Background: Miscarriage is common and may result in significant psychological morbidity for women. Recent research has revealed that health care professionals often tend to neglect this factor. This negligence may lead to delayed diagnosis and appropriate care.
Aims: To assess health care professionals’ and patients’ attitudes towards the psychological impact of miscarriage.
Methods: A prospective, cross-sectional survey of nearly 3000 subjects was conducted. Of these, 1269 were health care professionals and 1519 were pregnant women or their spouses. Their perceptions of the psychological impact of miscarriage, in comparison with postnatal depression were studied.

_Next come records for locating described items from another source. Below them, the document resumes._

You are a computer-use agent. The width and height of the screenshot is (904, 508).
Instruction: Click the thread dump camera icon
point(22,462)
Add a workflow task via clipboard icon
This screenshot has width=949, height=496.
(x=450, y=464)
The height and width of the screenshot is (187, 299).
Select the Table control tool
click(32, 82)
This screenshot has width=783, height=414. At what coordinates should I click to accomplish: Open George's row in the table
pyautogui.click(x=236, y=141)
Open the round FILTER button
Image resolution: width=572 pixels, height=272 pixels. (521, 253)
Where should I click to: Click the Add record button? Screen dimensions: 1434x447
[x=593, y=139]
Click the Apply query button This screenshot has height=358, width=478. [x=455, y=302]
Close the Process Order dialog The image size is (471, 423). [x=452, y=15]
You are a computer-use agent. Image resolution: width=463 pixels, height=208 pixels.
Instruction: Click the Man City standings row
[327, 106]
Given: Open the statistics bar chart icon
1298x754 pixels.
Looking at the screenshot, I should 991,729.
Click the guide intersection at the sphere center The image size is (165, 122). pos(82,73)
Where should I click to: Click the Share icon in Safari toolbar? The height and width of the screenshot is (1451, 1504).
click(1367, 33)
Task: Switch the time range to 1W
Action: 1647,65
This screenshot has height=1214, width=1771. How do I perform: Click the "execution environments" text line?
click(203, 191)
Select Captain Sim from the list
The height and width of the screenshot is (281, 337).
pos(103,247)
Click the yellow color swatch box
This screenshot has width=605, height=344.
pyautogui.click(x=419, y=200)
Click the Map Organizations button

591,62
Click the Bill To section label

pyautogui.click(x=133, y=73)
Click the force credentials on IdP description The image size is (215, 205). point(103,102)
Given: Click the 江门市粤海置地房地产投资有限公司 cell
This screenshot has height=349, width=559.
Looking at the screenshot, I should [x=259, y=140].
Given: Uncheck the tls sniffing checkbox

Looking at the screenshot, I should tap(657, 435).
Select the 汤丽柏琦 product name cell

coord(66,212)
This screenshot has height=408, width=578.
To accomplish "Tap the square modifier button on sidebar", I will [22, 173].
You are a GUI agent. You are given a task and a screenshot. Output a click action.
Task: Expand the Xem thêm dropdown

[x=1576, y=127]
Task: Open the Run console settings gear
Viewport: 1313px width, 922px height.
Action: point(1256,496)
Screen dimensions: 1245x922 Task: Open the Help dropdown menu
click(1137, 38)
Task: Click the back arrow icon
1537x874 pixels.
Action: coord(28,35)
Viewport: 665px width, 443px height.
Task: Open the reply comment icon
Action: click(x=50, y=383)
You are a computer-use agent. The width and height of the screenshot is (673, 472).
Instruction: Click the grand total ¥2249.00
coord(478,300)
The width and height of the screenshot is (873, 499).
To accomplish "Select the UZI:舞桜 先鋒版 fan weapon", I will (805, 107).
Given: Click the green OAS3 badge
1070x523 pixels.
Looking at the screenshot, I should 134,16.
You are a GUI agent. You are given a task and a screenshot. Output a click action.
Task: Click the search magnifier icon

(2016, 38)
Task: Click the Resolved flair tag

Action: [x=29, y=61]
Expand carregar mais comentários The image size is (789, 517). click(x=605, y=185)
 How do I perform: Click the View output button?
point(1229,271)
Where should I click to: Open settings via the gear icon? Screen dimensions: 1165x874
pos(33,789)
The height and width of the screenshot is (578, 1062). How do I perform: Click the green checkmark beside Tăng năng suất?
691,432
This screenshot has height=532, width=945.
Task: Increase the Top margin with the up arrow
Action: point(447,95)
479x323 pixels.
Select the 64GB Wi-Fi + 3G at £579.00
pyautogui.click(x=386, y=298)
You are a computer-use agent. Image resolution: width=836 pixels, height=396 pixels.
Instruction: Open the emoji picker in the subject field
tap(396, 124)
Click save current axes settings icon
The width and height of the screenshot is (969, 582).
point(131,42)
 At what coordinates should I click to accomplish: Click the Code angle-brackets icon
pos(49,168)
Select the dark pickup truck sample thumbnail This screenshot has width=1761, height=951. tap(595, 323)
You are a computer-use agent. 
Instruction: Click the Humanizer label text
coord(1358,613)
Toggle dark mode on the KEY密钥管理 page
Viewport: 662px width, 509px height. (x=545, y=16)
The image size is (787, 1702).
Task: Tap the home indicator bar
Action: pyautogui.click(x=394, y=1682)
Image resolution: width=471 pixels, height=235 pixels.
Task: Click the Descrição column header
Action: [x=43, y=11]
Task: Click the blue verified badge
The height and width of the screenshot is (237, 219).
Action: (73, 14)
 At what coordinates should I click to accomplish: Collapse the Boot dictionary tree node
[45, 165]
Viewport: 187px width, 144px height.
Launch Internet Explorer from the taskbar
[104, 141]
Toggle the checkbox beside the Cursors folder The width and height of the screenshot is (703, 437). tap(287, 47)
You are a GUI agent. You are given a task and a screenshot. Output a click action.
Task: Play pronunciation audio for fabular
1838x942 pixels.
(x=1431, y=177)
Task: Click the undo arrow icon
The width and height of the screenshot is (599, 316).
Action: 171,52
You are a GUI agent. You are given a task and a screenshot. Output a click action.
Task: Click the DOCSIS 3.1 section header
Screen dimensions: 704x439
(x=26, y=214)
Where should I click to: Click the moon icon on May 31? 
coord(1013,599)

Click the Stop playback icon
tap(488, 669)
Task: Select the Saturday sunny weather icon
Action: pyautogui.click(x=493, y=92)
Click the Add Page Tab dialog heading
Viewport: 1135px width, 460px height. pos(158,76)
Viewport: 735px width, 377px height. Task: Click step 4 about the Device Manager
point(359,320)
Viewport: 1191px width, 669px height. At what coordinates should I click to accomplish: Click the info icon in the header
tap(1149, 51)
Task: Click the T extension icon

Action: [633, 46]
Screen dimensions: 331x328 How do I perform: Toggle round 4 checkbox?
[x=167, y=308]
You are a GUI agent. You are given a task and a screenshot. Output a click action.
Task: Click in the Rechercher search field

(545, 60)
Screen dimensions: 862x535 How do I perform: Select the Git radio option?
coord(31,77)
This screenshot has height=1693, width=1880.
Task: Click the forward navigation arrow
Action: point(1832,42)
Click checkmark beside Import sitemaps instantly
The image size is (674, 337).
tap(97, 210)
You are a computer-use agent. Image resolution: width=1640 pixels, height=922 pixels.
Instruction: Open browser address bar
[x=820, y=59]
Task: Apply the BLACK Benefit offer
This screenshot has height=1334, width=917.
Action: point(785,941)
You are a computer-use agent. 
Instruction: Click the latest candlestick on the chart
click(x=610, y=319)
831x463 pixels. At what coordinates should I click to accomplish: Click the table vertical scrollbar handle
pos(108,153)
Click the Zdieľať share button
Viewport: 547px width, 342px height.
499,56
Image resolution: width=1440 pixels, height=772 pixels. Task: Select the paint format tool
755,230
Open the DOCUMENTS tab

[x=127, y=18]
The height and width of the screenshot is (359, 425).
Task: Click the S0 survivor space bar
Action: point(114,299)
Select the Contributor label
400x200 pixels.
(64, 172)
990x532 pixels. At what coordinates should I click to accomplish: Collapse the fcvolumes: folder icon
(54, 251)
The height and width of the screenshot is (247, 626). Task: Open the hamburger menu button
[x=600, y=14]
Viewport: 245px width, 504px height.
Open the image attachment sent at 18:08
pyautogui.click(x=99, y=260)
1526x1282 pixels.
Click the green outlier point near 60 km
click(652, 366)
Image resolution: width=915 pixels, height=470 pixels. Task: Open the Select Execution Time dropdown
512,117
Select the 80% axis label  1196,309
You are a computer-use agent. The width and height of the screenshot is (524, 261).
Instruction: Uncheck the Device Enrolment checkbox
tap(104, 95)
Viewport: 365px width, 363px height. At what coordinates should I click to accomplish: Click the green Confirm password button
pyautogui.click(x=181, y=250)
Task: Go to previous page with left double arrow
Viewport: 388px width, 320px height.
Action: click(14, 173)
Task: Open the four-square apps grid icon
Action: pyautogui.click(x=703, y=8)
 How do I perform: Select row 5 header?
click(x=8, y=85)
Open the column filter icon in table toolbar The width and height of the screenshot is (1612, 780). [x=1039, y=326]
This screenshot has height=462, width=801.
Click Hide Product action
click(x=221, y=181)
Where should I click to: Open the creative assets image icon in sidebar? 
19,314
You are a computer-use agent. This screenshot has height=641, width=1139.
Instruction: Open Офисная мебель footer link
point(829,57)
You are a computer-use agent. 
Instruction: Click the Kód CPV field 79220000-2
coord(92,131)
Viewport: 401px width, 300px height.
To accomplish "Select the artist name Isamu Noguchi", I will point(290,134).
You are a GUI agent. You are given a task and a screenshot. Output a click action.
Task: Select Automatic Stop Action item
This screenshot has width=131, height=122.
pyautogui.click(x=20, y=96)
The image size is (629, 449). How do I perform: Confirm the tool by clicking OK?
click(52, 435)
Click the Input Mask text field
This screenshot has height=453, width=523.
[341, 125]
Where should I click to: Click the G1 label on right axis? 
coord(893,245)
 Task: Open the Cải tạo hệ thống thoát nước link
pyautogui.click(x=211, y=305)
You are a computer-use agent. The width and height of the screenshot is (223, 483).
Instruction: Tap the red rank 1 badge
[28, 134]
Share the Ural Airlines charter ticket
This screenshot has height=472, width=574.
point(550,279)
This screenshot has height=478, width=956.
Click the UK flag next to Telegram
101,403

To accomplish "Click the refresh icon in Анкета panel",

Results: Health care professionals were less aware of the psychological impact of miscarriage compared with postnatal depression (91.9 vs 98.4%, P = 0.02). Furthermore, they believed that the psychological impact of miscarriage was less than that of postnatal depression (79.9 vs 88.9%, P < 0.001). However, more patients believed that psychological impact after miscarriage can seriously affect women (59.0 vs for health care professionals 38.3%, P < 0.001). A higher proportion of patients compared with health care professionals (85.2 vs 74.3%, P < 0.001) believed that routine psychological support should be provided after miscarriage, but few agreed that primary health professionals were the most suitable people to provide this care although most health care professionals thought this to be appropriate (9.1 vs 59.7%, P < 0.001).
Conclusion: Health care professionals should be more aware of the psychological morbidity associated with miscarriage and also be sensitive to a currently unmet need for psychological care.